Pantry (PAN-TRanscriptomic phenotYping) is a framework for generating multimodal transcriptomic phenotypes from RNA-Seq and applying them to genetic analyses. The goal is to make genetic analyses as easy to perform with a multitude of transcriptomic phenotype modalities as it is with gene expression alone.
Contact us if you have a method for an additional modality that you would like to add to Pantry. Your collaboration will result in authorship on a subsequent Pantry publication, and Pantry users will be instructed to cite your original study every time they use the results in a publication.

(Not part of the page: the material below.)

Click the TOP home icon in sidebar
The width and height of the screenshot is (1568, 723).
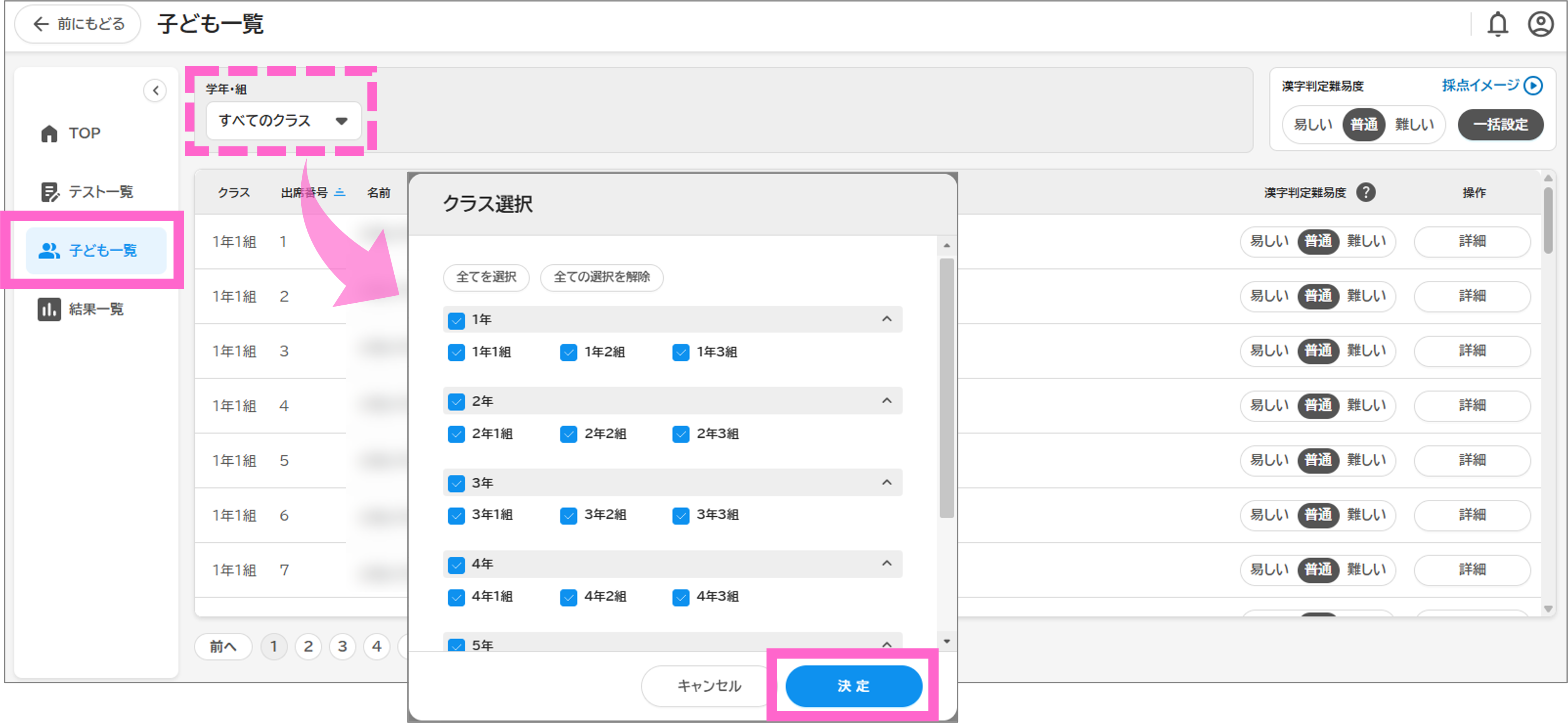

The guide below begins with software environment setup, followed by a run-through with a small example dataset to test the setup and demonstrate the overall structure, and finally descriptions of the code and expected file formats so you can run Pantry on real datasets.
Clone or download the repository:
git clone https://github.com/PejLab/Pantry.git
Install dependencies for the phenotyping pipeline. Miniconda is recommended for installation and management of these programs. A conda environment specification is provided in Project/environment.yml
:
cd Pantry/Project
conda env create -n pantry --file environment.yml
conda activate pantry
General guides to using the Snakemake workflow management system can be found online to learn its features. It can handle many execution needs such as threads, computational resources, and automatic cluster job submission. You can specify a profile that determines how steps get run (this is different from the Pantry project config files in Project/
and Pheast/
). Here is an example profile config for use on a computing cluster with slurm scheduling:
~/.config/snakemake/slurm/config.yaml
:
use-conda: true
cluster: "sbatch --parsable -t {resources.walltime}:00:00 --mem={resources.mem_mb} -c {threads} {resources.partition_etc} --mail-type=FAIL [email protected]"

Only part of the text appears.